* _AIM OF THE TASK_: Copy all of the following data line for line, changing nothing.

* _MATERIAL_:
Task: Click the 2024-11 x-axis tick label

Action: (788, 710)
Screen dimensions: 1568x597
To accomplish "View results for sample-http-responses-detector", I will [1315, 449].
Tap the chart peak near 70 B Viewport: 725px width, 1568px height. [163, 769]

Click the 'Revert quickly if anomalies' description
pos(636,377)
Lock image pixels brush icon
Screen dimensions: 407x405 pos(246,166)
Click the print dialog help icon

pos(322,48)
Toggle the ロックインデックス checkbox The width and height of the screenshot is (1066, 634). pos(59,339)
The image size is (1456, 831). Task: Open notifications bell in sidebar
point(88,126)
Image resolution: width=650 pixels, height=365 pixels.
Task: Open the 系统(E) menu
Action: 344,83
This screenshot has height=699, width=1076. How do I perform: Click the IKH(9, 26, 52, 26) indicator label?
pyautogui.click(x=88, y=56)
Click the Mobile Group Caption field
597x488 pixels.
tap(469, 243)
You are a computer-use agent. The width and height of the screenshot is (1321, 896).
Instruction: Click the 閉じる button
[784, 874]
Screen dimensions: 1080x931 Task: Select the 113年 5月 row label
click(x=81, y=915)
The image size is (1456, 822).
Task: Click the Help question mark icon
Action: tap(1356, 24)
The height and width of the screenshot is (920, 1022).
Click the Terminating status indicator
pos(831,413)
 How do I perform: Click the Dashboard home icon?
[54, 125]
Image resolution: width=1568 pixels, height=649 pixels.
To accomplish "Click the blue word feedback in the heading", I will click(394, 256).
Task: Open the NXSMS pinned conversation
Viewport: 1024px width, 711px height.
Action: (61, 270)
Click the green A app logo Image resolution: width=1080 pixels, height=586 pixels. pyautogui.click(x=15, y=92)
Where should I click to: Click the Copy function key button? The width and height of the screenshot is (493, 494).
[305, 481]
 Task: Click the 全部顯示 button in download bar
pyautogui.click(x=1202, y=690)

* _REPLY_:
Task: Click the 2024-11 x-axis tick label

Action: (788, 710)
Screen dimensions: 1568x597
To accomplish "View results for sample-http-responses-detector", I will [1315, 449].
Tap the chart peak near 70 B Viewport: 725px width, 1568px height. [163, 769]

Click the 'Revert quickly if anomalies' description
pos(636,377)
Lock image pixels brush icon
Screen dimensions: 407x405 pos(246,166)
Click the print dialog help icon

pos(322,48)
Toggle the ロックインデックス checkbox The width and height of the screenshot is (1066, 634). pos(59,339)
The image size is (1456, 831). Task: Open notifications bell in sidebar
point(88,126)
Image resolution: width=650 pixels, height=365 pixels.
Task: Open the 系统(E) menu
Action: 344,83
This screenshot has height=699, width=1076. How do I perform: Click the IKH(9, 26, 52, 26) indicator label?
pyautogui.click(x=88, y=56)
Click the Mobile Group Caption field
597x488 pixels.
tap(469, 243)
You are a computer-use agent. The width and height of the screenshot is (1321, 896).
Instruction: Click the 閉じる button
[784, 874]
Screen dimensions: 1080x931 Task: Select the 113年 5月 row label
click(x=81, y=915)
The image size is (1456, 822).
Task: Click the Help question mark icon
Action: tap(1356, 24)
The height and width of the screenshot is (920, 1022).
Click the Terminating status indicator
pos(831,413)
 How do I perform: Click the Dashboard home icon?
[54, 125]
Image resolution: width=1568 pixels, height=649 pixels.
To accomplish "Click the blue word feedback in the heading", I will click(394, 256).
Task: Open the NXSMS pinned conversation
Viewport: 1024px width, 711px height.
Action: (61, 270)
Click the green A app logo Image resolution: width=1080 pixels, height=586 pixels. pyautogui.click(x=15, y=92)
Where should I click to: Click the Copy function key button? The width and height of the screenshot is (493, 494).
[305, 481]
 Task: Click the 全部顯示 button in download bar
pyautogui.click(x=1202, y=690)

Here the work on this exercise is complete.